While some may say that high school is the end, I have set my mind on going to college from an early age. However, the reality of the whole ordeal did not completely settle into my mind until recently. The one institution that I choose to study in will be from a pool of thousands of possible choices. Four years will then either lead to my future career, or even another four years of graduate school. This sequence of events is just that – a sequence that relies on the occurrence of the previous event. I will not go to the college of my choice if I miss my application deadline or do poorly on my essay or tests. There are also Early Action and Early Decision deadlines as well as interviews and different requirements in order to apply for each college. All of this information is needed to set the sequence in motion. However, what I have been noticing is that many seniors are not familiar with all of this information – the difference between Early Action and Early Decision and how to apply to the college of their choosing.

Near the end of junior year, we were given booklets on the college application process that would broaden our understanding of what we would do senior year.
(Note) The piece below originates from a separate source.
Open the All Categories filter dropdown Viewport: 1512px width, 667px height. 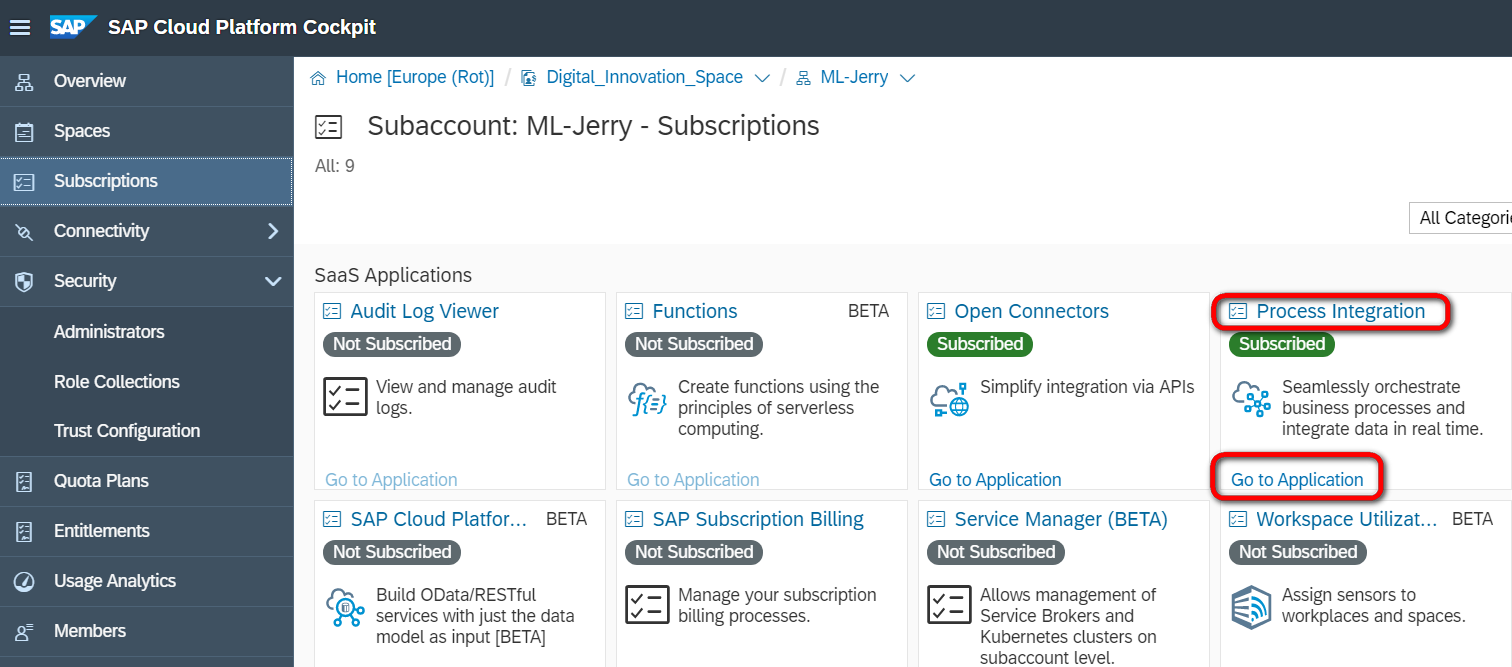tap(1460, 218)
Needless to say there were only a handful of students that actually read them. However, these students unknowingly place handicaps on themselves. Without knowledge of the Common Application or even the schools that do not accept it, how are these students supposed to apply to college? The fact of the matter is that they simply cannot. Last minute questions are tragic for the student who has only minutes left to send in his or her application.

When wrought with questions, we are encouraged to seek assistance from the Guidance Office. There are rows upon rows of college booklets that give insight to the individual application rituals that each school requires. In a thick folder, there is also a master list of in-house scholarships, open to all of the seniors of North Providence High School. The Guidance Counselors are there to help with anything application related and have the ability to send transcripts in a matter of minutes. When interviewing Mr. Paone, he explained how North Providence prepares its students for higher education.

“We start in grade nine, by making sure students know about joining activities and keeping up their grades. We also introduce them to the PEP process in literacy skills,” states Mr. Paone, “Through sophomore and junior year we monitor the students through the PSATs, researching colleges, and planning their careers.” I then asked whether or not he thought the students were well prepared for the application process, to which he replied, “Yes, because there are constant reminders in the morning announcements as well as the reminders we give during the skills classes.” The scholarships, including the community and in-house scholarships, can be found in the Guidance Office.

However, as a senior, I personally feel that I should have been more informed about the entire application process. As an intern for most of my years in high school, the information sessions given during the skills classes slipped my grasp and soon the deadlines piled up without my knowing. I highly recommend that those who intern, take time and visit the skills classes to stay up to date with the requirements. Also, applying Early Action or Early Decision to any college will help you become ready with the application process and ready you for Regular Decision. I myself am taking my own advice and hope my lessons will help others as well. Good luck!